“But sometimes I have wished that—that Mr. Denham was here.”
“Why?” asked Miss Ruth, regarding him full in the face.
“Because then, may be, she would have been less devoted to you.”
Miss Denham did not reply for a moment.
“My aunt is very fond of me,” she said gravely. “She never likes to have me absent an hour from her side.”
“I can understand that,” said Lynde, with an innocent air.
The girl glanced at him quickly, and went on: “She adopted me when I was only three years old; we have never been separated since. She lived in Paris all the time I was at school there, though she did not like Paris as a residence. She would make any sacrifice for me that a mother would make for a daughter. She has been mother and sister to me. I cannot overpay her devotion by any unselfishness of mine.”
As she spoke, Lynde caught a hateful glimpse of the road through the stubby pine-trees beyond. It appeared to him only two minutes ago that he was assisting Miss Denham to mount the stone steps at the other extremity of the foot-path; and now he was to lose her again. She was with him alone for perhaps the last time.

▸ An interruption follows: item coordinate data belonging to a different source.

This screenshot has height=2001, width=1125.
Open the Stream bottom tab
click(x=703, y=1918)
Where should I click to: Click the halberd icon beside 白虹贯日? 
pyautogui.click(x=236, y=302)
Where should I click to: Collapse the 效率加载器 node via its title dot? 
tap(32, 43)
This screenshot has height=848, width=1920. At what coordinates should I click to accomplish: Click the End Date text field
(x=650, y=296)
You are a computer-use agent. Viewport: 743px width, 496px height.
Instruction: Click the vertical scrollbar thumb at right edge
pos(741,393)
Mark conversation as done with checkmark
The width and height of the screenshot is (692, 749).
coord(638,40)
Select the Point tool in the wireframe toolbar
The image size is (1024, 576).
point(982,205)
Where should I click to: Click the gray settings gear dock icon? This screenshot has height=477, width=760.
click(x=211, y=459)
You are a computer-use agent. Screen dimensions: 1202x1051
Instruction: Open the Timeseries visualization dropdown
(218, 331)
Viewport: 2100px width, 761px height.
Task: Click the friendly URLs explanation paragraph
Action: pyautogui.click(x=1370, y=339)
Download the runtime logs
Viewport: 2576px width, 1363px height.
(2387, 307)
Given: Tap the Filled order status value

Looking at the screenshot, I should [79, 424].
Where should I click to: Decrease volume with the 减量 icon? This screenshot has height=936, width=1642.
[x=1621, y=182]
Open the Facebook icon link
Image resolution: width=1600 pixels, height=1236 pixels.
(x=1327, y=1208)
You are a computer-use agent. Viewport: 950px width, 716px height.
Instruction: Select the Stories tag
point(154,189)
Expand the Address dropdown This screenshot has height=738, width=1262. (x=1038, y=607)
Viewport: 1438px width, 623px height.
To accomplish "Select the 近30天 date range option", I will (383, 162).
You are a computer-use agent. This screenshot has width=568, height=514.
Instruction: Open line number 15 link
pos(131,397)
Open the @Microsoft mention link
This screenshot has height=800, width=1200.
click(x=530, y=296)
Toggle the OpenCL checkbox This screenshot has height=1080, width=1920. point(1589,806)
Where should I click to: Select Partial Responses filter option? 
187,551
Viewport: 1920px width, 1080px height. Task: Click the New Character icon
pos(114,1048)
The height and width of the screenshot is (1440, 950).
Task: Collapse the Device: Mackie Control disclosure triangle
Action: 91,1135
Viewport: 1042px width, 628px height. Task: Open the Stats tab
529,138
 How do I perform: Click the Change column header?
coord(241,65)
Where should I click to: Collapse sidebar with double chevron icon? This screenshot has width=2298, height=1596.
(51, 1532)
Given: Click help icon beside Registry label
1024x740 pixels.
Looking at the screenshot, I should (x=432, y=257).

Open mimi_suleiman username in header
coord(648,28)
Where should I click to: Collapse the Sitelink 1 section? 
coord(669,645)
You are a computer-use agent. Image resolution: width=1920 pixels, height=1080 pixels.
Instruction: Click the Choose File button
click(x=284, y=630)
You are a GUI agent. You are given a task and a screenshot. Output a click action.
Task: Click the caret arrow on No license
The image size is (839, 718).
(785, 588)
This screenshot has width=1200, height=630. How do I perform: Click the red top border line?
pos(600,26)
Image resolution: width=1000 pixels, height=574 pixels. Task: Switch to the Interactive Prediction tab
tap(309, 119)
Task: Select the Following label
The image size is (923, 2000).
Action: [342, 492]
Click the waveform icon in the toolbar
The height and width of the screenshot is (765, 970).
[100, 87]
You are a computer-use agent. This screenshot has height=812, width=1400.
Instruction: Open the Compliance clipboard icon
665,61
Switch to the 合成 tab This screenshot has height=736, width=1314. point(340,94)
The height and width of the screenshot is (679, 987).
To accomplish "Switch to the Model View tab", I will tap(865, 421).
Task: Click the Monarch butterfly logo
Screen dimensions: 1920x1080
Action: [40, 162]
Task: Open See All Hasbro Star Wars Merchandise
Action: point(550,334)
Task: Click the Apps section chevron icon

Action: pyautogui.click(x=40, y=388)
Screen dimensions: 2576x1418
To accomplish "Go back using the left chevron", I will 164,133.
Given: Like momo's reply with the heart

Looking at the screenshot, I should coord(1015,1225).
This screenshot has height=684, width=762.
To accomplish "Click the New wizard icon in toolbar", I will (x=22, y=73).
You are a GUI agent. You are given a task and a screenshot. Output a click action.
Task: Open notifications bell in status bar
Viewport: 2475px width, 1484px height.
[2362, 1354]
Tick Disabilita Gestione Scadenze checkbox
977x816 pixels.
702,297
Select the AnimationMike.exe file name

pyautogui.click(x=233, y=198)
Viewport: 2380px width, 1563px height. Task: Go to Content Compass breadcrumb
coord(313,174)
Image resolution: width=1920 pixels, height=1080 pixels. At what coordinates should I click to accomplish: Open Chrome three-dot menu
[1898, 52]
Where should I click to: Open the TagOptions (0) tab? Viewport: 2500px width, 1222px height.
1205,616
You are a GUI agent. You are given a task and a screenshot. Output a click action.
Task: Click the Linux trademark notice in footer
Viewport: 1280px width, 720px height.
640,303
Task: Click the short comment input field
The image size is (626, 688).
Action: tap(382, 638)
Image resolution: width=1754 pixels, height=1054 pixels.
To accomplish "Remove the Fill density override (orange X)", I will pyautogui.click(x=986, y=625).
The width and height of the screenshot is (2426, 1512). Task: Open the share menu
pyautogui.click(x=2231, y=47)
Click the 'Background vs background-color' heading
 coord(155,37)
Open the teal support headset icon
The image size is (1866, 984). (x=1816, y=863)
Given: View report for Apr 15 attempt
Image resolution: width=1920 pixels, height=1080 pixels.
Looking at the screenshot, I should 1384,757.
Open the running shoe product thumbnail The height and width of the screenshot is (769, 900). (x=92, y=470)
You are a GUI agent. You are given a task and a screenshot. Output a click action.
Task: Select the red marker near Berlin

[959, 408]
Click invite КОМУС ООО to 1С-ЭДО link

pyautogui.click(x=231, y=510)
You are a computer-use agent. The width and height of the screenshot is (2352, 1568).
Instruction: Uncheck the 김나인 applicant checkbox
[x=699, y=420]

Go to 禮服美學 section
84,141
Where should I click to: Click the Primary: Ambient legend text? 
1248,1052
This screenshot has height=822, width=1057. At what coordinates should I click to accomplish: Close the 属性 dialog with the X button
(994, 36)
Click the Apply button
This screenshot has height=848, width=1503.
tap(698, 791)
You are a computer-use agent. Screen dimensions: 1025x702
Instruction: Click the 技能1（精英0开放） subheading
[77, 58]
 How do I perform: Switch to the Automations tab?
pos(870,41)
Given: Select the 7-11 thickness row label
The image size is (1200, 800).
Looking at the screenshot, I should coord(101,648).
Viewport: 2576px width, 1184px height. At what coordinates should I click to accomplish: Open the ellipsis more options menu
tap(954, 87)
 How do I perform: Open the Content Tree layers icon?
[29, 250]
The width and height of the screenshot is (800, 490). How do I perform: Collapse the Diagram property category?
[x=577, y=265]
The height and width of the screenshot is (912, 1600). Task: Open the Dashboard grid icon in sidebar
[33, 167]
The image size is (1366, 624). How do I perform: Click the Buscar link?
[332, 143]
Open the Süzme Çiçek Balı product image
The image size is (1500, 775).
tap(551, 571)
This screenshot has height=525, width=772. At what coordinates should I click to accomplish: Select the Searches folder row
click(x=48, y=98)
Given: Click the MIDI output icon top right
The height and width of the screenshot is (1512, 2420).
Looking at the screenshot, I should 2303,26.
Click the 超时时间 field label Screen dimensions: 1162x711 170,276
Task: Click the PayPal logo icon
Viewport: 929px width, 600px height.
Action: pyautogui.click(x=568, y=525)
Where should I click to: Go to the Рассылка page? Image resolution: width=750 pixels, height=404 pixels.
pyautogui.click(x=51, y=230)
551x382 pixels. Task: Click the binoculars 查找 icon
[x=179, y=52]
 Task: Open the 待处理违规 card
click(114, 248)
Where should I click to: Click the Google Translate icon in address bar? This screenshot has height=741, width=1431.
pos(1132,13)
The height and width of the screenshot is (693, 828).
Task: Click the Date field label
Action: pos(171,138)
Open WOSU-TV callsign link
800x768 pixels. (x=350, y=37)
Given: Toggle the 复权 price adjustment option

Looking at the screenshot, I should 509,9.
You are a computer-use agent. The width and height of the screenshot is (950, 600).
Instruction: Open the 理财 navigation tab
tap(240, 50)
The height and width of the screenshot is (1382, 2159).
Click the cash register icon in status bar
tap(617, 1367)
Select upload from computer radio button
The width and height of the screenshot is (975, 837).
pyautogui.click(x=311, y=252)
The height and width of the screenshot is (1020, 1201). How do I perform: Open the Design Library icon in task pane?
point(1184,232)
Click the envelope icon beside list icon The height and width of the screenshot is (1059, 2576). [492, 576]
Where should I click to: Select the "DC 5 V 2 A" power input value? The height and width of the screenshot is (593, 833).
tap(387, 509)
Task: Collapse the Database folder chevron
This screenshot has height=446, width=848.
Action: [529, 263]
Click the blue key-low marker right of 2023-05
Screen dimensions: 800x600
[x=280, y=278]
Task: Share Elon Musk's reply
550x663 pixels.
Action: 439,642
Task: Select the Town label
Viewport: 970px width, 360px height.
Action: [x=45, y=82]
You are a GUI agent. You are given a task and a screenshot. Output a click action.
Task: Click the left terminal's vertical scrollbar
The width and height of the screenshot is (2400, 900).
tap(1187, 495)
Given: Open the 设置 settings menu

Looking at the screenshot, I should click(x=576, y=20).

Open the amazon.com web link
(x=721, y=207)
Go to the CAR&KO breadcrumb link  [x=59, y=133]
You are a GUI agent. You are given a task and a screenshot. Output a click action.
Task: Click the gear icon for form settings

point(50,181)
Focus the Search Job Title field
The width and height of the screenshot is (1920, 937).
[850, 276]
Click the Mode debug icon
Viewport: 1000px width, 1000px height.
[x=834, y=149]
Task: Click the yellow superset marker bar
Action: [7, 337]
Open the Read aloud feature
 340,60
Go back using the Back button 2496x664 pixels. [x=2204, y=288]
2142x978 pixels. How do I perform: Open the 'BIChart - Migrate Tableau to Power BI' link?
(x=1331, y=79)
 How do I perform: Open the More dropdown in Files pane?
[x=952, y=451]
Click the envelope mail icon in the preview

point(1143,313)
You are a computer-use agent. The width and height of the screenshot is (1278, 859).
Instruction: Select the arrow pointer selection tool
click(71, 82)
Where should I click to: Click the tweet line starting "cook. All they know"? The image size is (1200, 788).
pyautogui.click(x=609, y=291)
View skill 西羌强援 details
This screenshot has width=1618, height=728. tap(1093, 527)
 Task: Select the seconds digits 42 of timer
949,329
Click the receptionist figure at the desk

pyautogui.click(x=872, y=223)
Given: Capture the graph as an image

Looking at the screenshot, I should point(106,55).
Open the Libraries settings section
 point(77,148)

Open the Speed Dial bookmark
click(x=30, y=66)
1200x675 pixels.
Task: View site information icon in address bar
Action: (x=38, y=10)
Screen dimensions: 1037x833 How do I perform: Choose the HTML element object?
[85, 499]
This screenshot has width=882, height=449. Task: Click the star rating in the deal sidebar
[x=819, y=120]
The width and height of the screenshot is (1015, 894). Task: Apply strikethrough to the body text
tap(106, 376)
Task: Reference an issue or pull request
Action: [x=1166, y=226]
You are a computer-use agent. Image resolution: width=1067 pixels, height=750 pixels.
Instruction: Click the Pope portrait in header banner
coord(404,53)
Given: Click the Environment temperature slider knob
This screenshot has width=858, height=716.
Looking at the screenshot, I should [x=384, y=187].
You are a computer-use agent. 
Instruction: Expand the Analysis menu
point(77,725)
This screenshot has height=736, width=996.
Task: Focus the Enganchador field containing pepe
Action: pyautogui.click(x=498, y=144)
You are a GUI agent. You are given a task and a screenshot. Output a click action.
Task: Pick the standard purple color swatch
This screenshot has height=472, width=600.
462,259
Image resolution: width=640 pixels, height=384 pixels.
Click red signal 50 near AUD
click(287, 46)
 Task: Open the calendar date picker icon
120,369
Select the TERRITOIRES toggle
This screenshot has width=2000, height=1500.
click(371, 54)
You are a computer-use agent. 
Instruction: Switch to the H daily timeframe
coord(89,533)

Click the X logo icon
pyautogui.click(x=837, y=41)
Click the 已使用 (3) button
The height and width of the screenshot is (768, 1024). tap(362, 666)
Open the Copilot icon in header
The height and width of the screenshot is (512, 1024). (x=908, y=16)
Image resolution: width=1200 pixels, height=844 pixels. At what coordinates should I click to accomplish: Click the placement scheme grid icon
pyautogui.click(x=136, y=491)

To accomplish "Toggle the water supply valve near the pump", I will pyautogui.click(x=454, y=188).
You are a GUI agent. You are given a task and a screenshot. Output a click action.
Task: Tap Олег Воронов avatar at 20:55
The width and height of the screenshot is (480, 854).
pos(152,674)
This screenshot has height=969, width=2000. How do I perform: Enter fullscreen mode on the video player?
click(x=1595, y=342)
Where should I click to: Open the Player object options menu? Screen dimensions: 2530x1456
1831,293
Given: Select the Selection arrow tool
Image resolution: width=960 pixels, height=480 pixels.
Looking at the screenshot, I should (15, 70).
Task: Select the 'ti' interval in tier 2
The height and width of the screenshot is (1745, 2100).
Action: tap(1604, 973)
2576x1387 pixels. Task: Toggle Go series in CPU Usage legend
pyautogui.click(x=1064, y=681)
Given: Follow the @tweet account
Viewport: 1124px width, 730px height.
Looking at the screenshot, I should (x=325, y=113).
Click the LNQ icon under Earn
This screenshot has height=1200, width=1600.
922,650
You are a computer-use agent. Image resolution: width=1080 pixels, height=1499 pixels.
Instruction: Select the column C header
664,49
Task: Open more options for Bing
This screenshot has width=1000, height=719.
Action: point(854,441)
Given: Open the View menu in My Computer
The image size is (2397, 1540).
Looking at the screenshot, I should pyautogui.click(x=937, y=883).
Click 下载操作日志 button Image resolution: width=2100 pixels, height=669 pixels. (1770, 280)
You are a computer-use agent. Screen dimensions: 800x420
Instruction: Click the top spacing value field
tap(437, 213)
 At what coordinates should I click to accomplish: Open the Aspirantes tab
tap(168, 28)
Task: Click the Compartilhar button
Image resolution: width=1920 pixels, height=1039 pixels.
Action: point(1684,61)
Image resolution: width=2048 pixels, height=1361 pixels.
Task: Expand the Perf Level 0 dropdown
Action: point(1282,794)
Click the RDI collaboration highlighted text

“Miss Ruth!” said Lynde, with sudden earnestness in his voice. He had never before addressed her as Miss Ruth. She raised her eyes furtively to his face. “Miss Ruth”—
“Oh, there’s the carriage, Mr. Lynde!” exclaimed Miss Denham, releasing the arm she had accepted a few paces back, and hurrying down the path, which here narrowed again as at the entrance to the grove. “And there is aunt Gertrude,” she added, half turning to Lynde, with a rich bloom on her cheeks, “looking as distressed as if we had slipped over some precipice. But we have not, have we, Mr. Lynde?”
“No, we haven’t slipped over any precipices,” answered Lynde, with a curt laugh. “I wish we had,” he muttered to himself. “She has dragged me through that grove and over those stones, and, without preventing me, has not permitted me to breathe the least word of love to her. I don’t know how she did it. That girl’s the most consummate coquette I ever saw. I am a child in her hands. I believe I’m beginning to be afraid of her.”
Miss Ruth was already in the carriage, pinning the Alpine flower to the corsage of her aunt’s dress, when Lynde reached the steps. Mrs. Denham’s features expressed no very deep anxiety that he could discover. That was clearly a fiction of Miss Ruth’s. Lynde resumed his place on the front seat, and the horses started forward. He was amused and vexed at the inconsequence of his interview with Miss Denham, and did not know whether to be wholly vexed or wholly amused. He had, at least, broken the ice, and it would be easier for him to speak when another opportunity offered. She had understood, and had not repulsed him; she had merely evaded him. Perhaps he had been guilty of a mismove in attempting to take her at a disadvantage. He was too discreet to dream of proposing any more walks. A short cut was plainly not the most direct way to reach Miss Denham.